Instructions for the task |
Working from the records below, return word for word the line that contains "Close the Create Test panel" and each line after it, ending with the last. Skip all pictures.

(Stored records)
□ □ □ □ □ □ □

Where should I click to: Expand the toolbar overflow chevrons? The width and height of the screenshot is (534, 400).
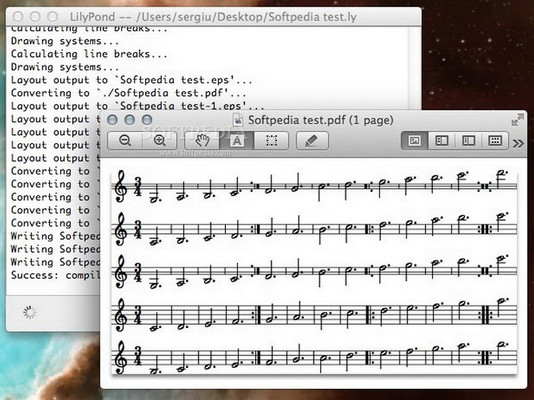518,143
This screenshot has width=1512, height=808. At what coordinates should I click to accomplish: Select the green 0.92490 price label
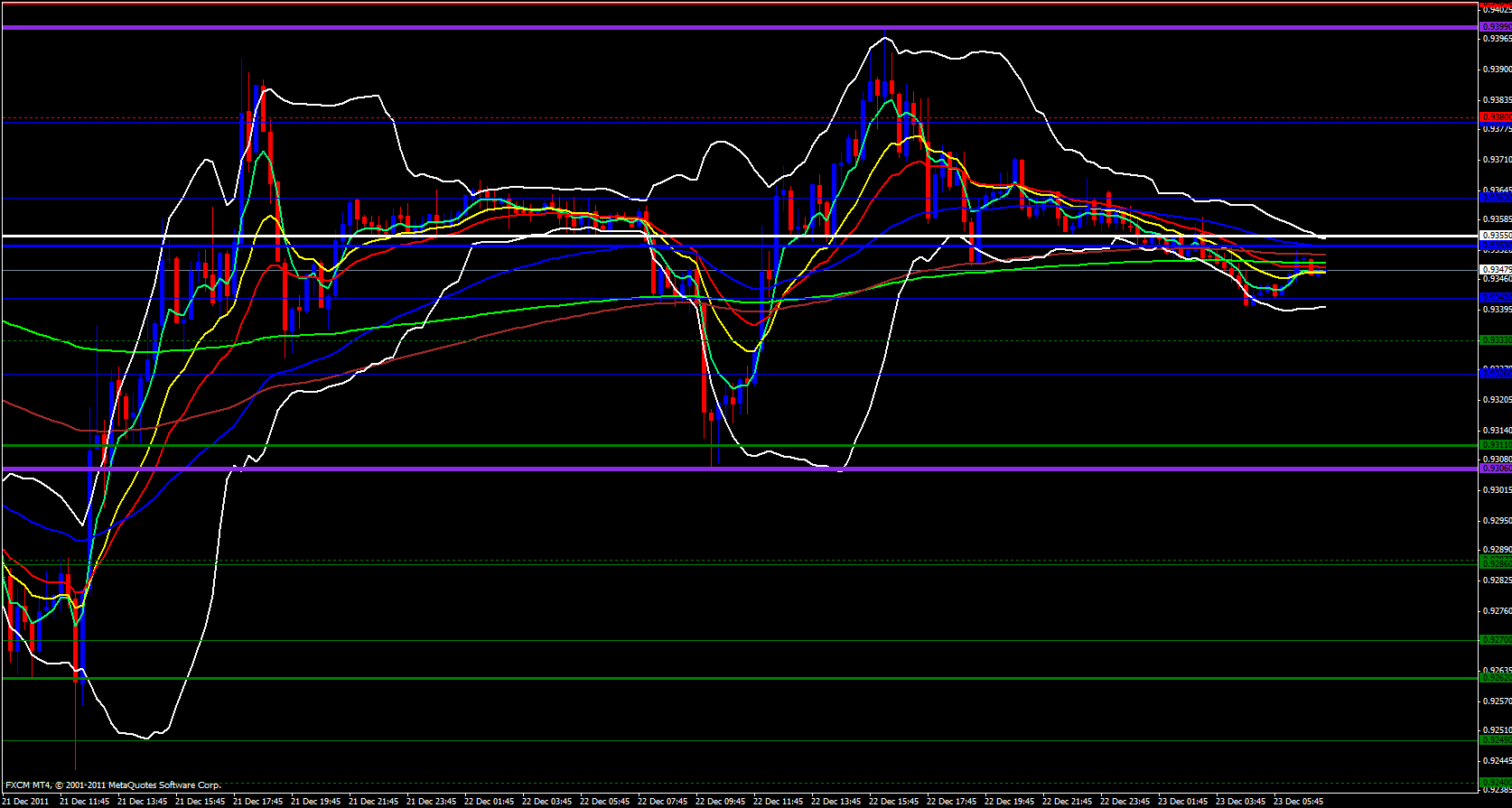click(1496, 740)
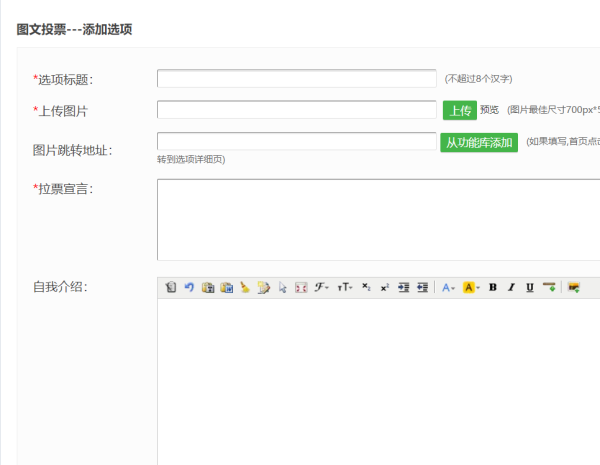600x465 pixels.
Task: Click the green 上传 upload button
Action: tap(459, 110)
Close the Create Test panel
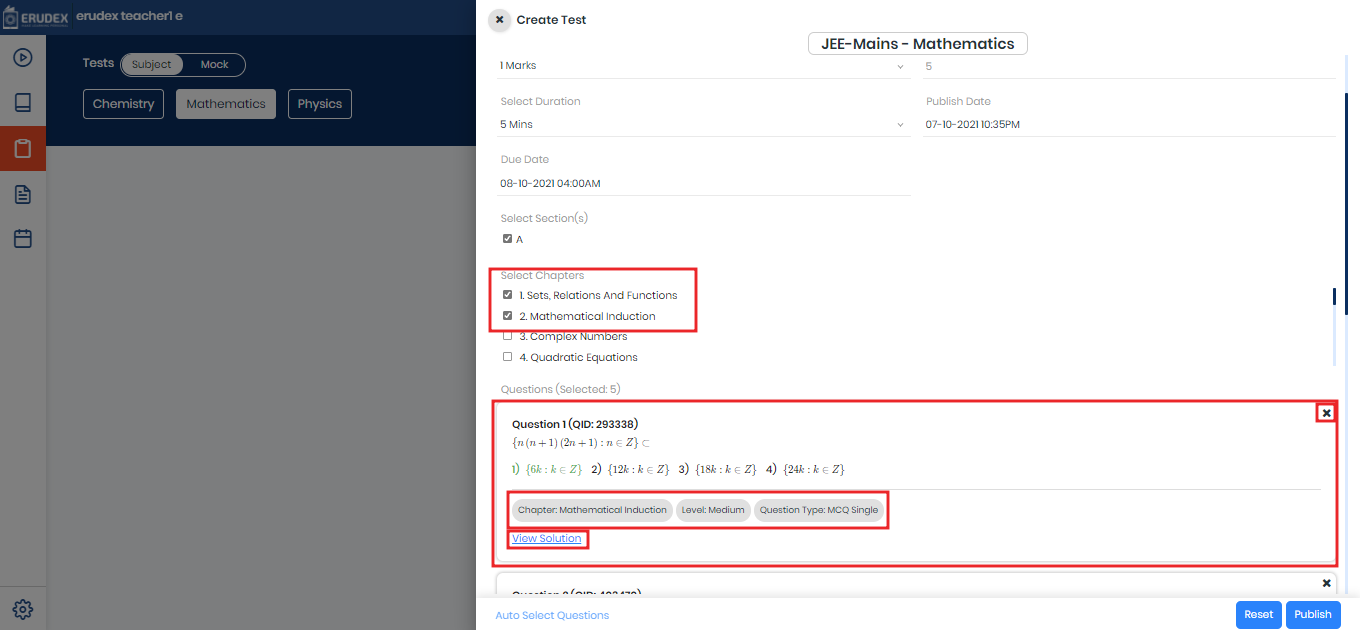1360x630 pixels. click(499, 20)
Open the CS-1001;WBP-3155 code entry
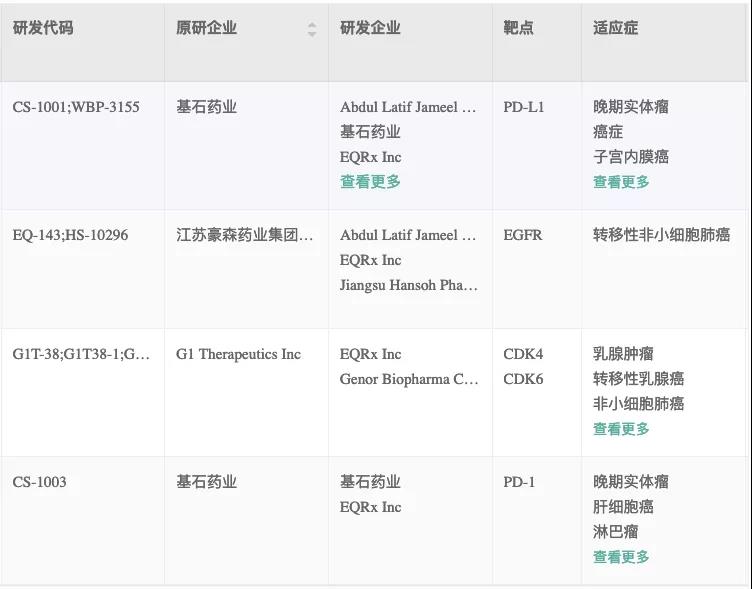The image size is (752, 589). [x=76, y=107]
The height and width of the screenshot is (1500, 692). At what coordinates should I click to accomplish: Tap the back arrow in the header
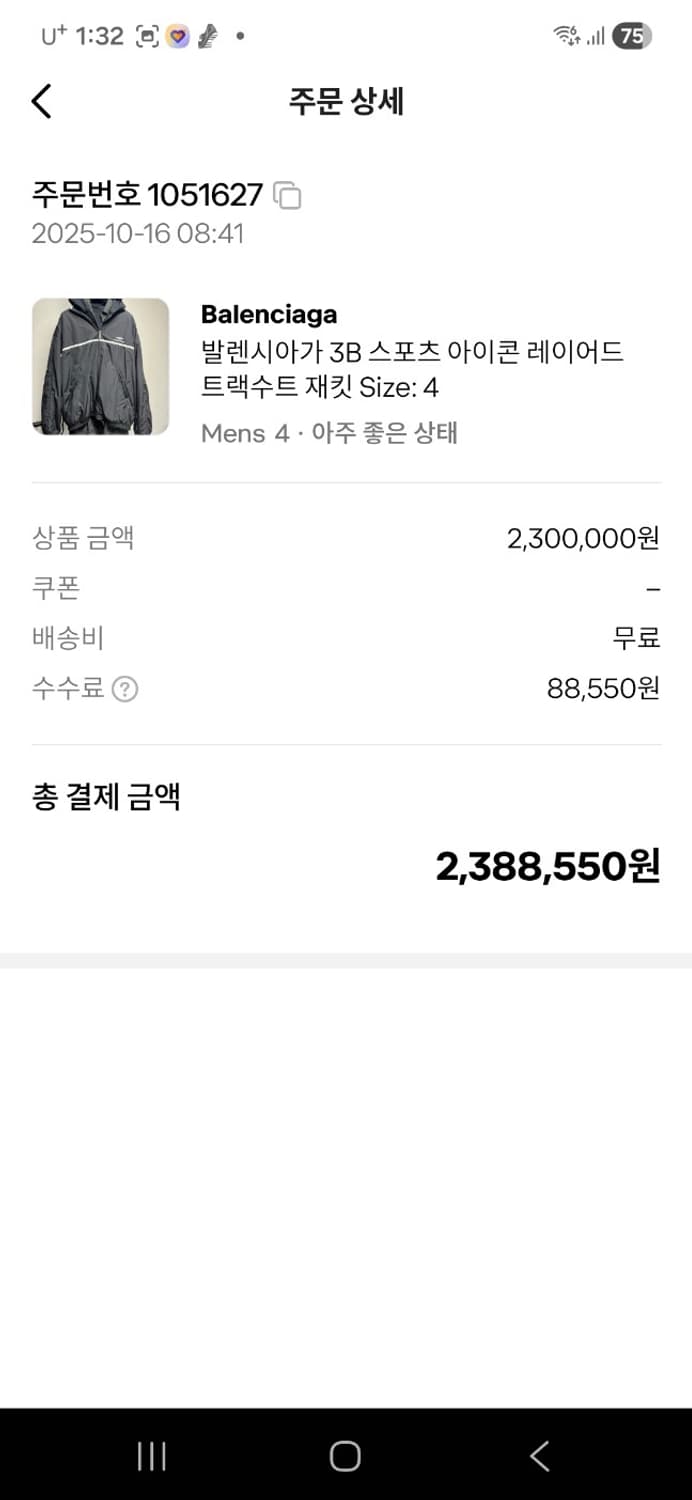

□ □ □ □ □ □ □

Written response |
Close the Create Test panel
1360x630 pixels. click(499, 20)
Open the CS-1001;WBP-3155 code entry
The image size is (752, 589). [x=76, y=107]
The height and width of the screenshot is (1500, 692). At what coordinates should I click to accomplish: Tap the back arrow in the header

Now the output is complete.